Just start slow. Maybe try making some new friends first, and see what develops from there. As you gain confidence again, it will become easier (well as easy as dating gets anyways, lol).

It's important to have some time to yourself as well. Maybe start a new hobby, or take a class that might interest you....both good ways to meet some new people. Or you could just jump right in and make a profile on a dating site....if you are truely ready. Dating sites can be a bit intimidating when you are just trying to get into the swing of things (you can run into a lot of odd people), but it is an easy way to get dates usually, and there are some normal people on them too, lol.

I wish you the best of luck!!! :)

iVillage Member
Registered: 03-26-2003
Fri, 12-01-2006 - 7:14pm

playfulrobby...

Pianoguy has been single about a year longer than you.

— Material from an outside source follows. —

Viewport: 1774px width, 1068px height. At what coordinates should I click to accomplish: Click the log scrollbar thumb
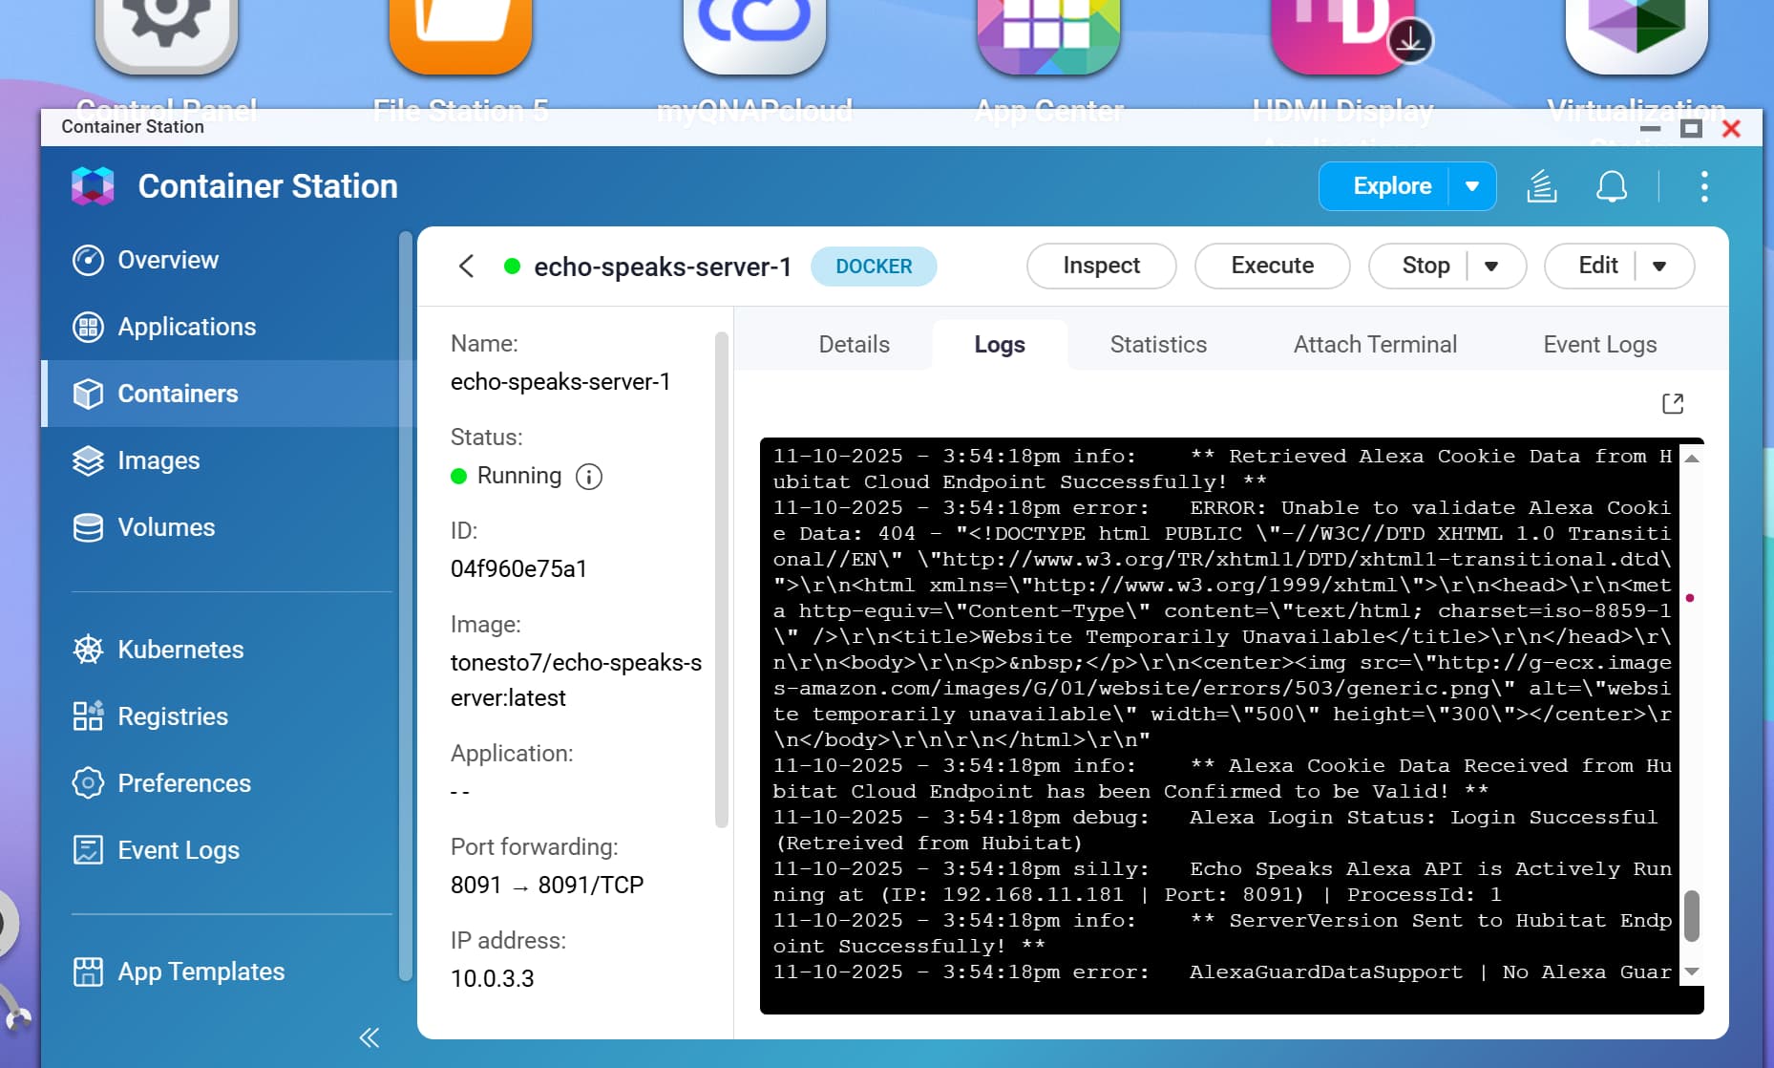[1692, 915]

Aside from a few casual dates, the "perfect woman" hasn't entered his life....at least, NOT YET!!!

I think the easiest way to 're-join the dating game' is through close friends. Sometimes it's less stressful to be part of a 4-some or a 'multiple couple' situation at the beginning? This way, you don't have to feel like you're 100% responsible for "entertaining or providing enough conversation" in order to keep your date amused? .

Once you find yourself comfortable enough with a special lady, you'll probably find it easier to take the next step...and ask her out on your own?

GOOD LUCK!

Pianoguy

iVillage Member
Registered: 03-19-2003
Tue, 12-05-2006 - 10:33am

Hi~


If anyone thinks that there is something wrong with you for giving yourself time to process the divorce and put your son as a priority, then you don't need them in your life.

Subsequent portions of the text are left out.